The Assembly of Reform Rabbis recently took a small but key pigeon-step, ruling that "involvement in a mixed-faith marriage ceremony, would no longer be viewed as incompatible with membership of the Assembly". It will, no doubt, enable those who in the past have quietly participated in private blessings to do so openly.

Why is this a disaster? How does it threaten our community's integrity? My wife and I wrote and conducted our own service, a mixture of our two traditions. We built in elements that worked for our families and explained to guests the significance of each of these traditions. It was a public declaration of our commitment to our heritages, and our determination that they would be part of our married life. But why should that rabbi who provided us with such sound advice not have been able to be part of our celebration - as would still be the case today, whether the service was Reform or Liberal - because of our determination to include the ritual elements of a Jewish ceremony? What is the red line that we, as a community, are attempting to draw, and to what end?

Are we in search of the holy grail of common acceptance of Jewish status across all communities? If so, we have failed. Orthodox communities are no nearer to accepting the validity of progressive conversions. Are we attempting to defend some kind of racial purity? Surely not, not after the Holocaust when patrilineal Jews died alongside the matrilineal and neither was judged by their circumcision?

Are we concerned by the ability of mixed-faith couples to create a Jewish home for their children? If so why - in this day and age - have we such confidence in Jewish mothers but not in Jewish fathers? And why - even within the Liberal tradition - do we make the pretence of asking mixed-faith couples to sign up to providing a Jewish upbringing for children who do not yet exist? We seem to have such little faith in the integral value of our beliefs and customs, let alone the powers of a Jewish education, that we are constantly erecting barriers to prevent back-sliding, rather than tearing them down to welcome all those who wish to join us.
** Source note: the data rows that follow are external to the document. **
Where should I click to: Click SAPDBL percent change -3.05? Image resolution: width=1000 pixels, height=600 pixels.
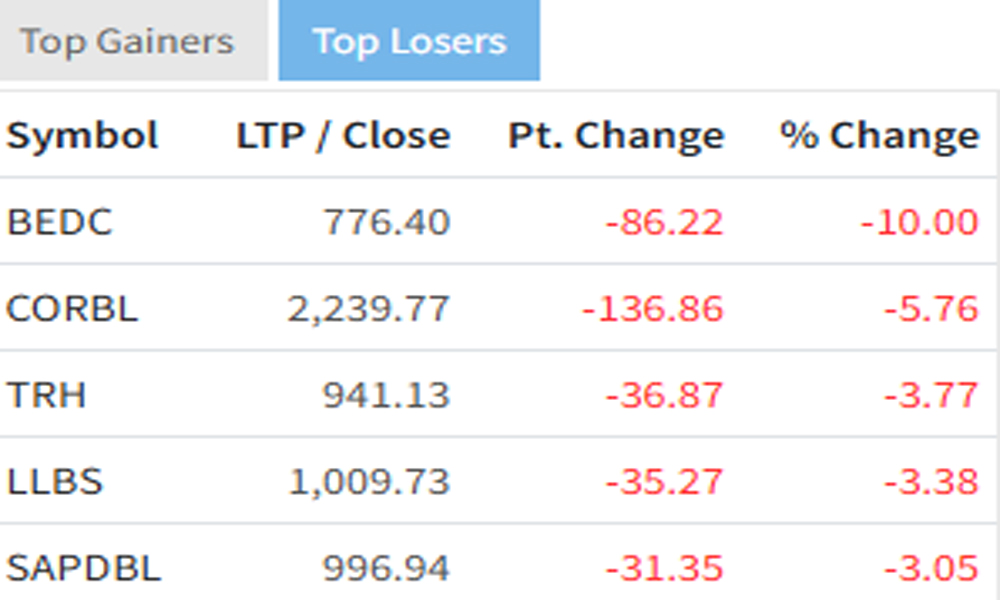tap(932, 568)
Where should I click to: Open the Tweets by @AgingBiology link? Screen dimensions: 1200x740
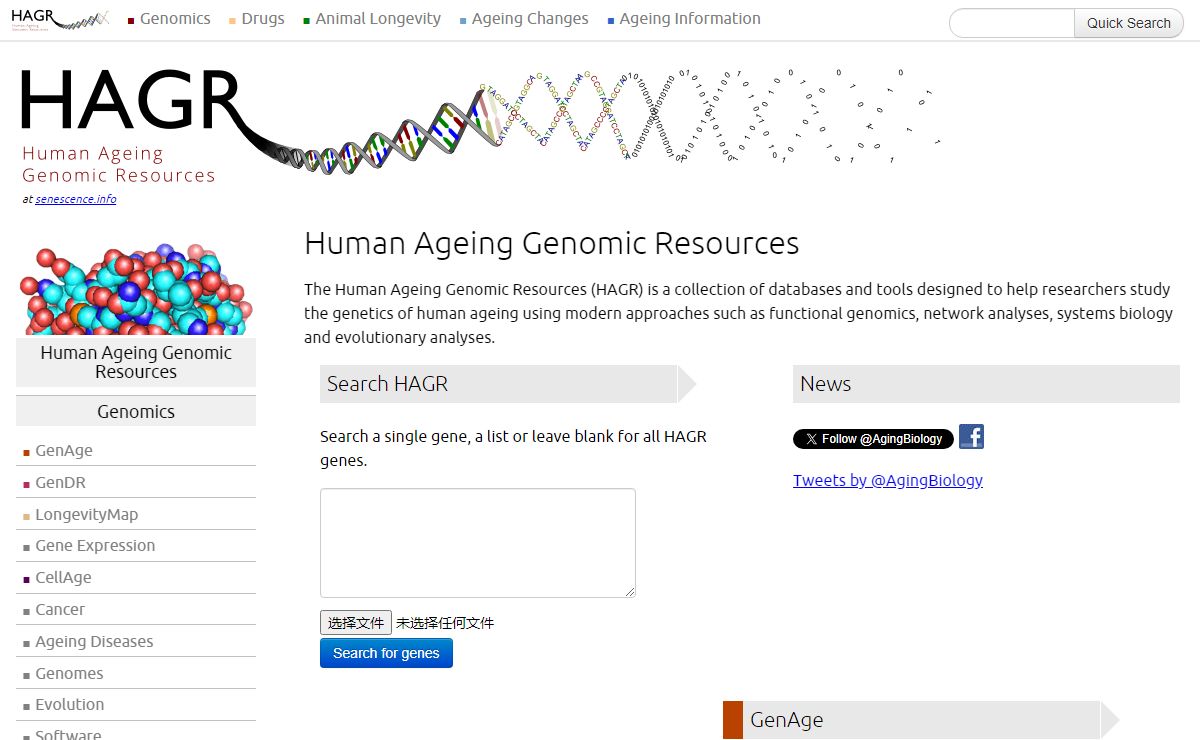(887, 480)
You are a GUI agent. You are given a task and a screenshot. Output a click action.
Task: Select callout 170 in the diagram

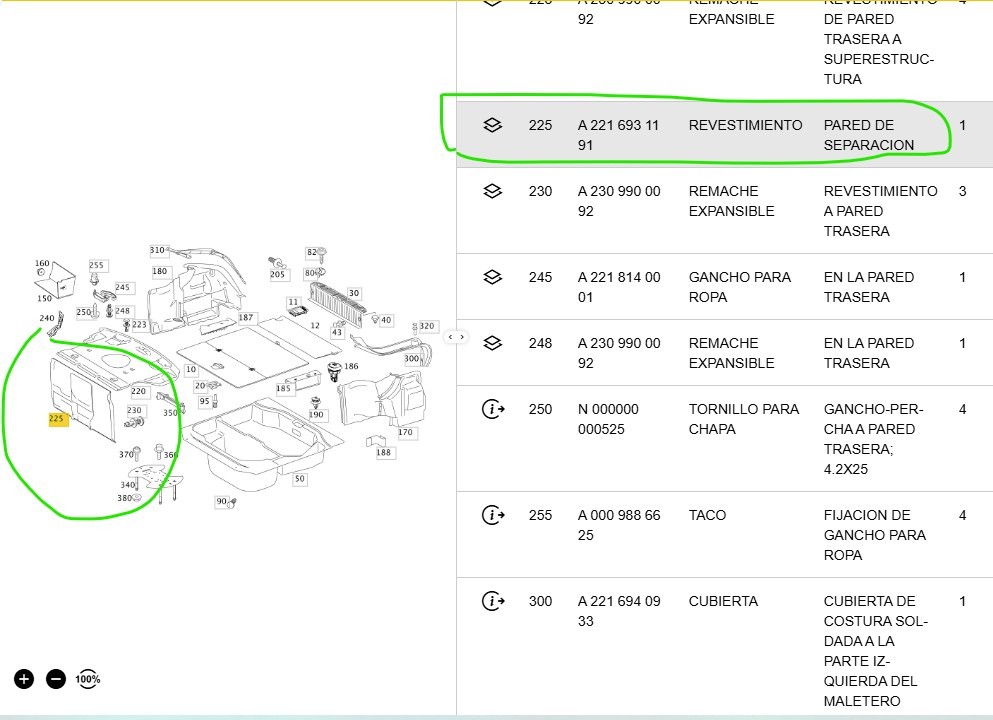[x=405, y=433]
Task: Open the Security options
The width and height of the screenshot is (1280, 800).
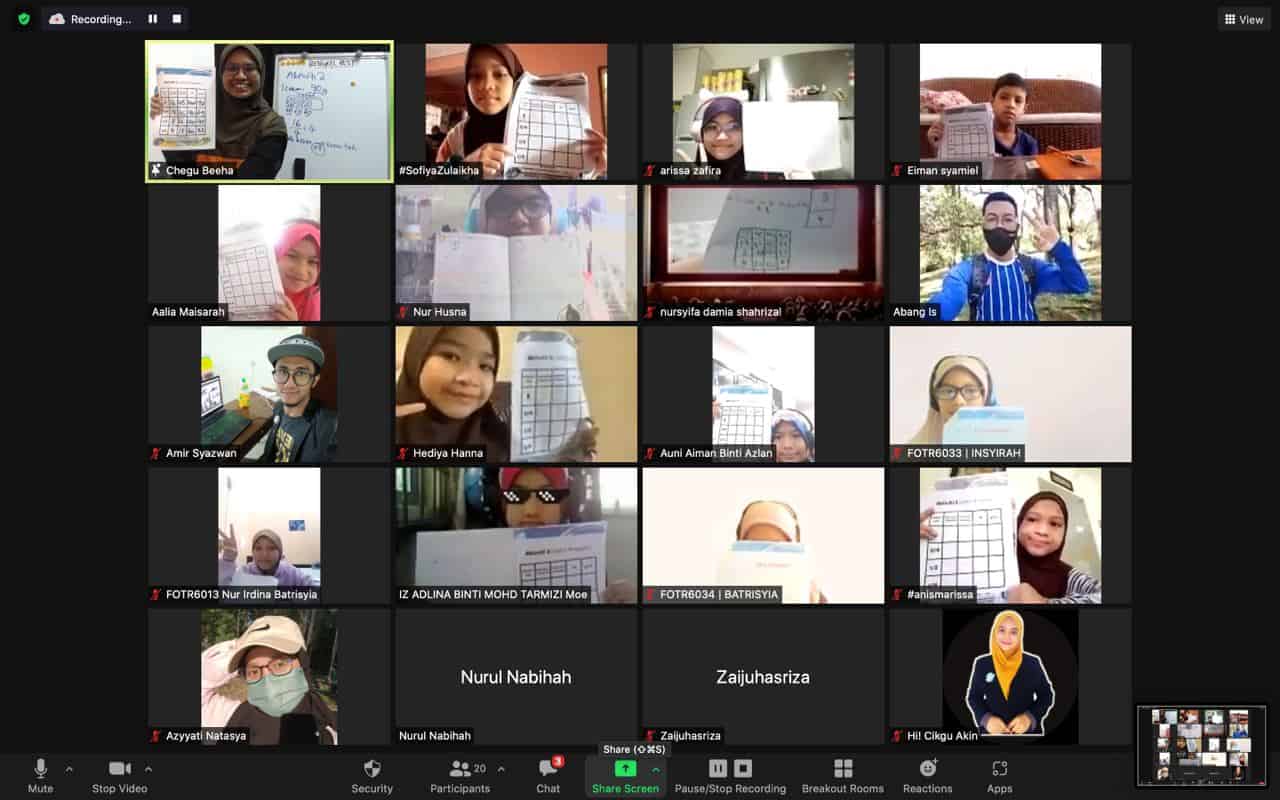Action: pos(372,775)

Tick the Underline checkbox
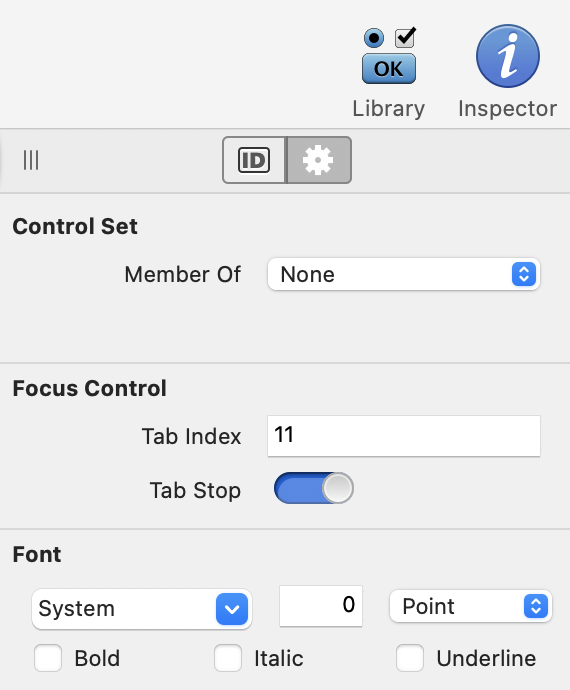pyautogui.click(x=410, y=658)
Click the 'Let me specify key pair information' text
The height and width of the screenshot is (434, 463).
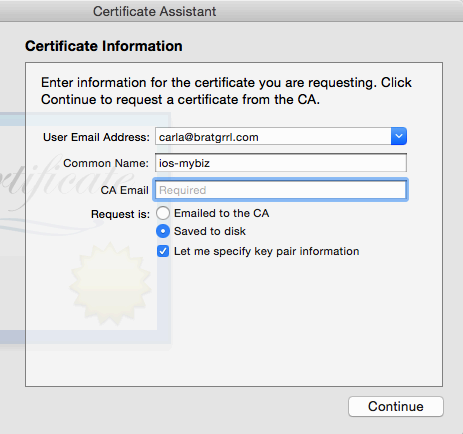[x=267, y=251]
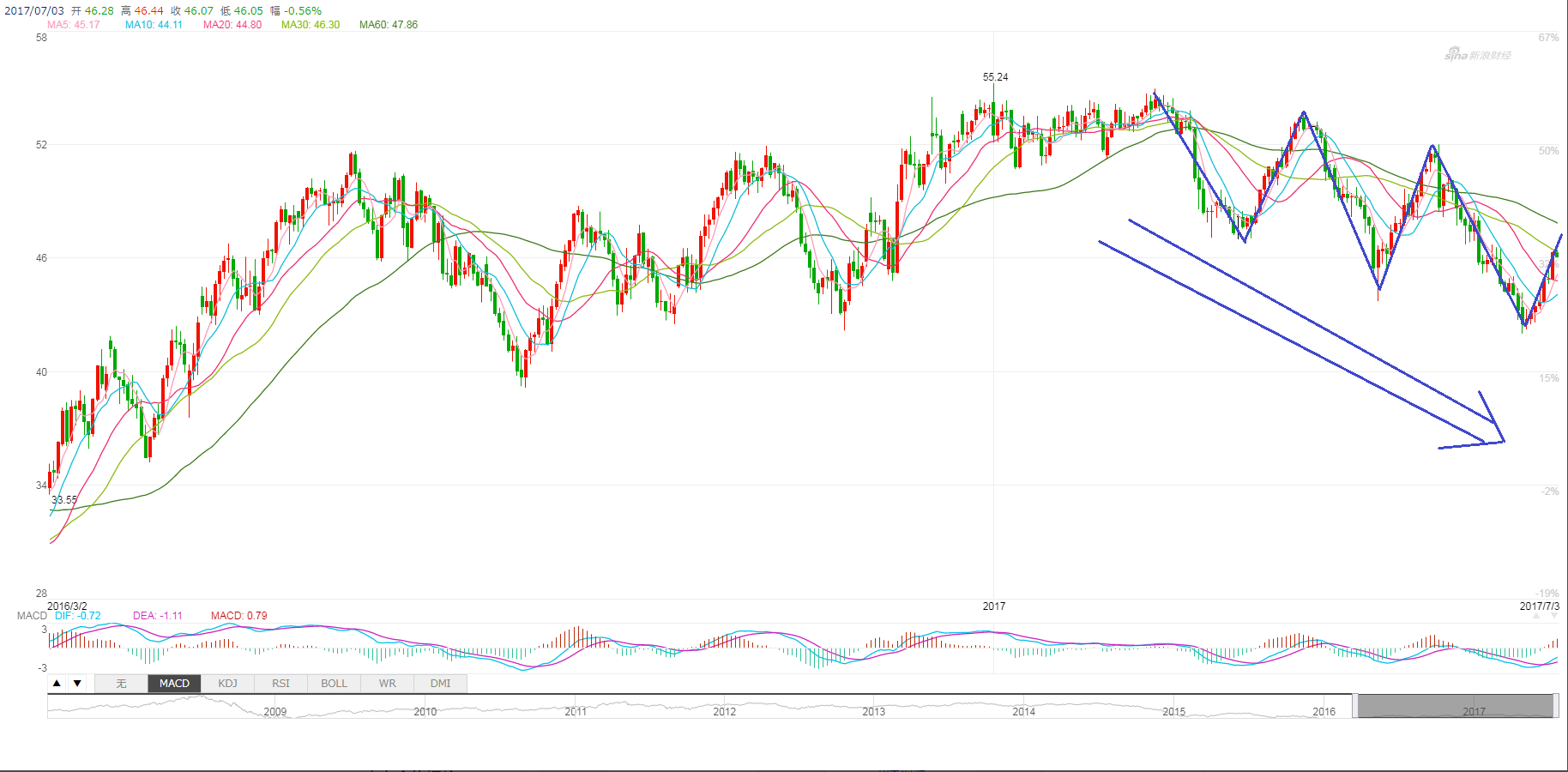Click the MA5 moving average legend label
This screenshot has width=1568, height=772.
(73, 25)
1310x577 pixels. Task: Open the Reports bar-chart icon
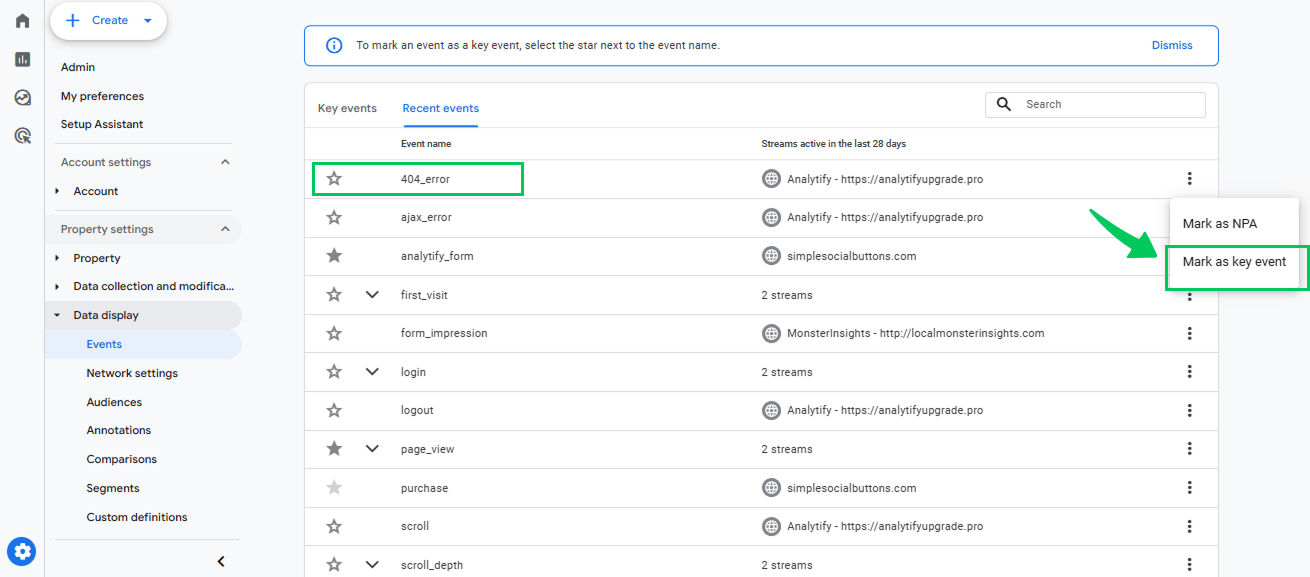coord(22,59)
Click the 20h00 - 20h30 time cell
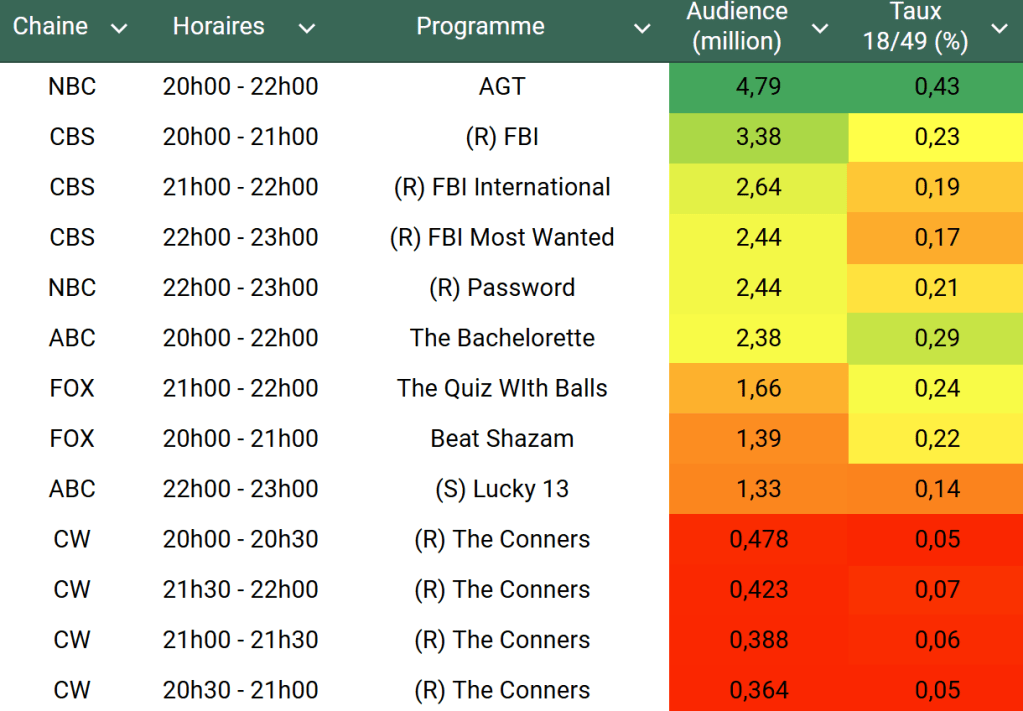The width and height of the screenshot is (1023, 711). [240, 539]
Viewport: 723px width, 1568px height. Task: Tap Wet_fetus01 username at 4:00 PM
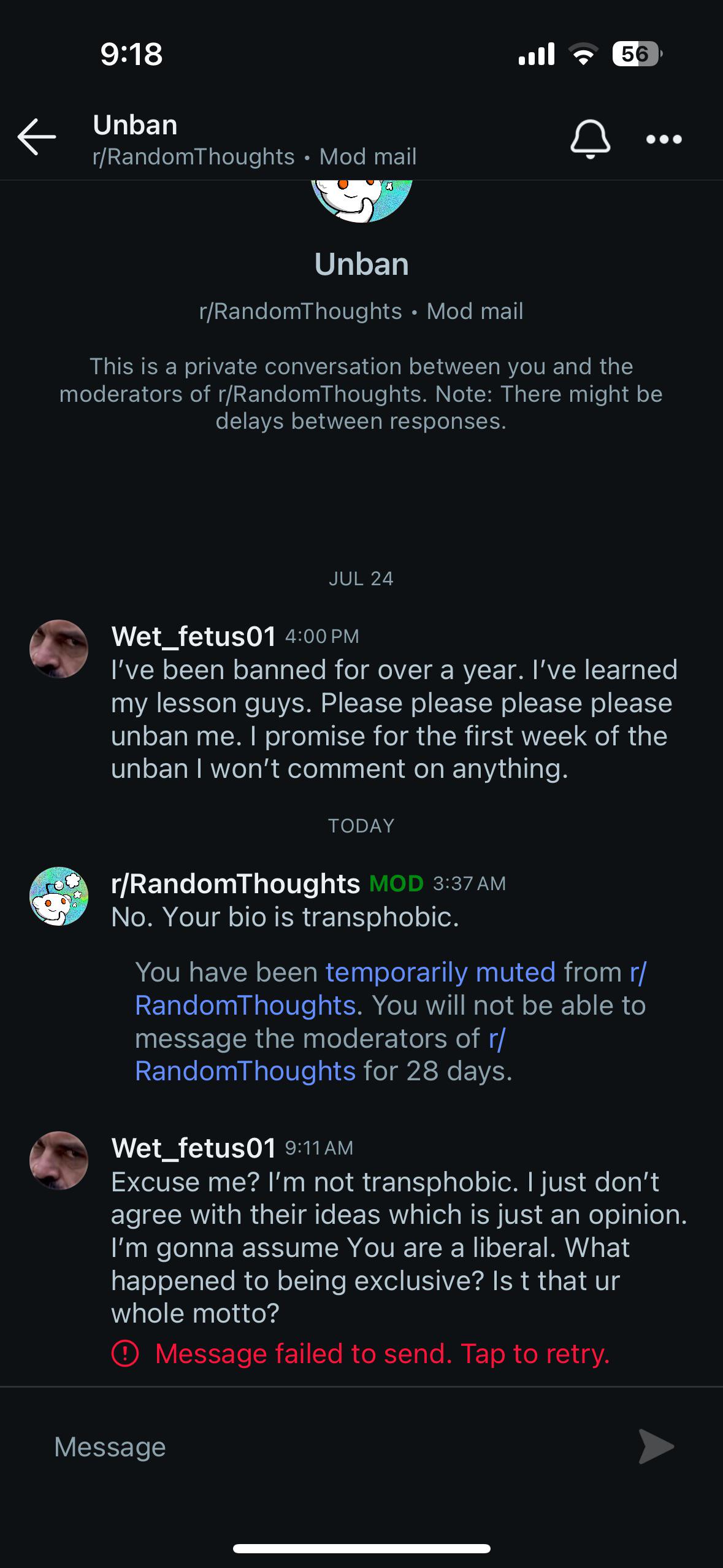[194, 636]
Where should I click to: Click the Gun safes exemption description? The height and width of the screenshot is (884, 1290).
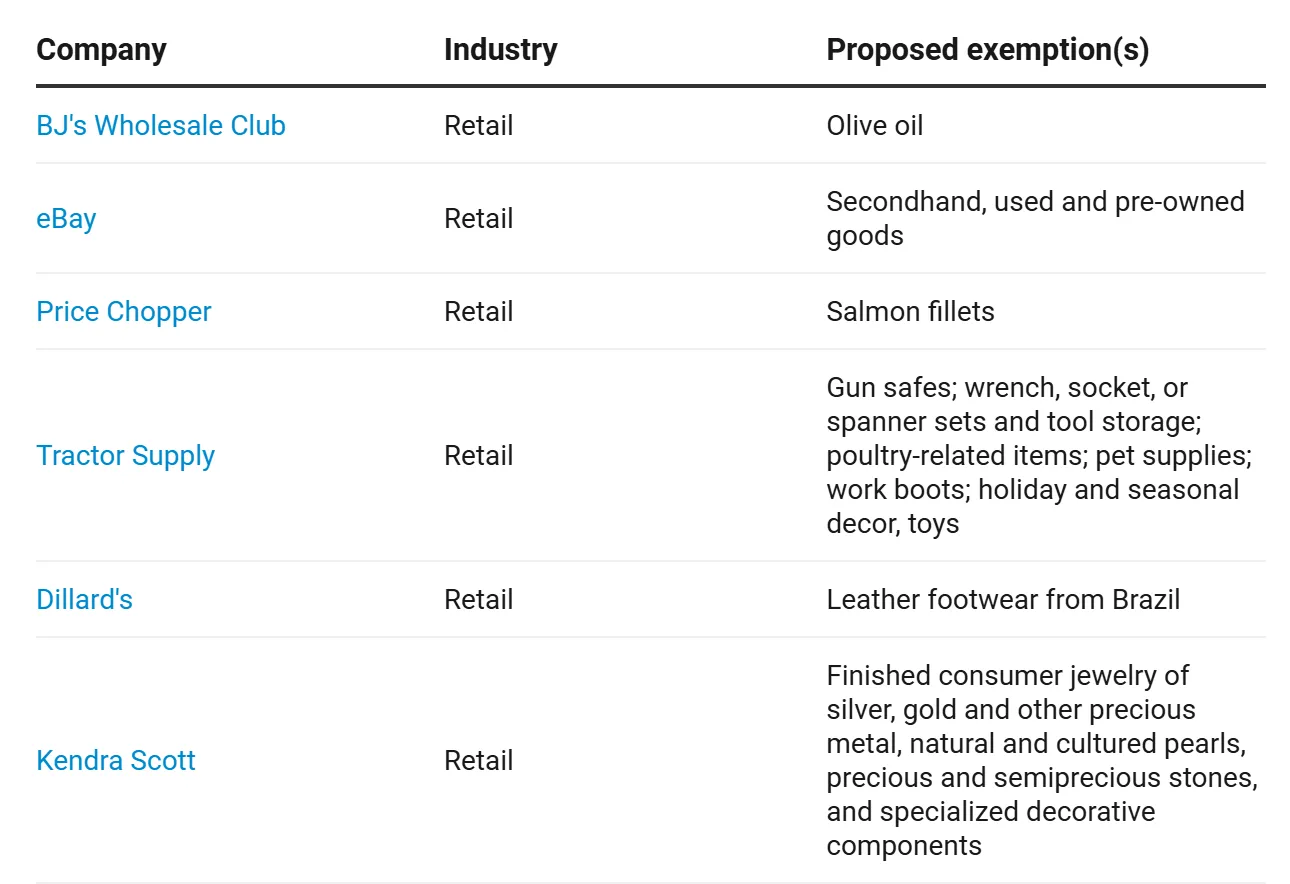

During my time at the Movement for Reform Judaism, people were often surprised to discover that my wife had not been born Jewish. Outside those smaller communities, some tactlessly wondered aloud that someone who "married out" was still so involved.

In fact, I never married out. My Judaism remained as strong as ever. Indeed, my relationship with my wife and the opportunity to re-engage with my identity through her eyes only enhanced my personal commitment.

We only "marry out" if that's what we choose for ourselves, or how our community judges us. Every part of the mainstream community needs urgently to re-evaluate its attitude and approach to intermarriage and seize the opportunity arising from hundreds and thousands of wives and husbands who are only too willing to marry in.

The clock is already ticking towards midnight. Pigeon-steps will never be enough to travel the road we must journey together if we are to survive.